### Prompt
Pictures are to be left out, and the rest of the records reproduced exactly.

### Material for the task

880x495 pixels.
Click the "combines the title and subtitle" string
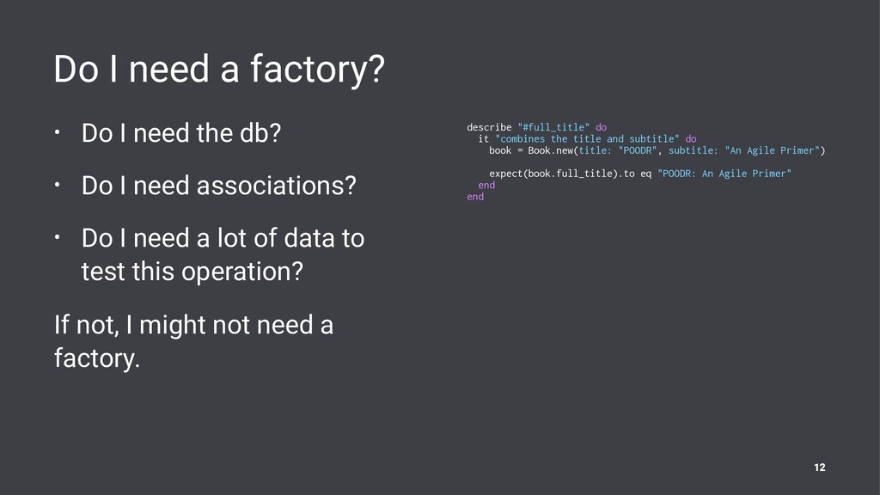tap(587, 138)
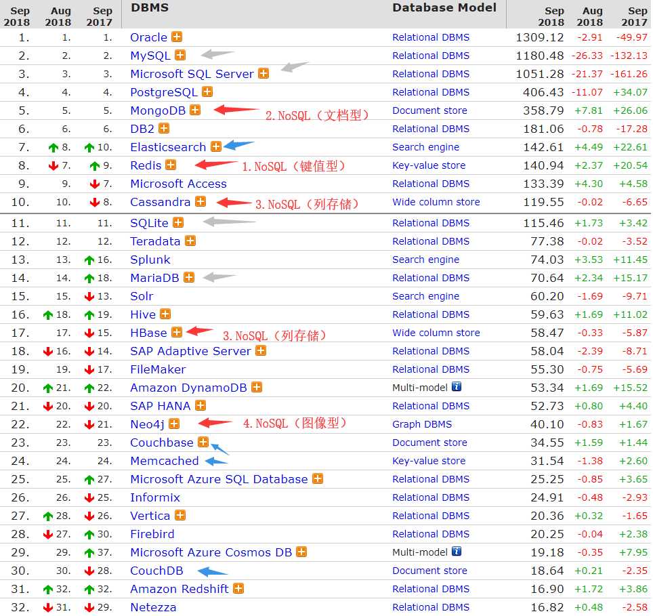Click the plus icon beside Elasticsearch
The image size is (653, 616).
tap(215, 146)
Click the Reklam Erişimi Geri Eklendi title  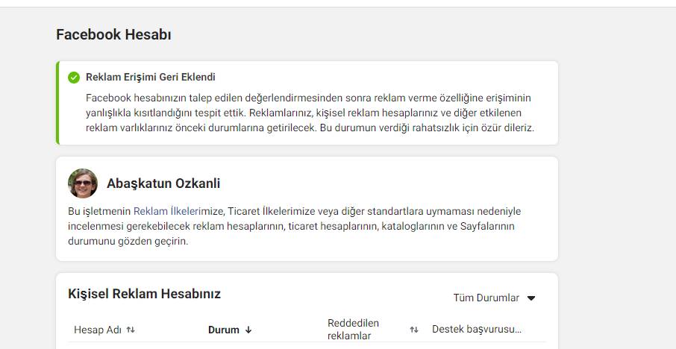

### Solution to the problem
880x495 pixels.
Click the "combines the title and subtitle" string
tap(587, 138)
Click the plus icon beside Elasticsearch
The image size is (653, 616).
tap(215, 146)
Click the Reklam Erişimi Geri Eklendi title  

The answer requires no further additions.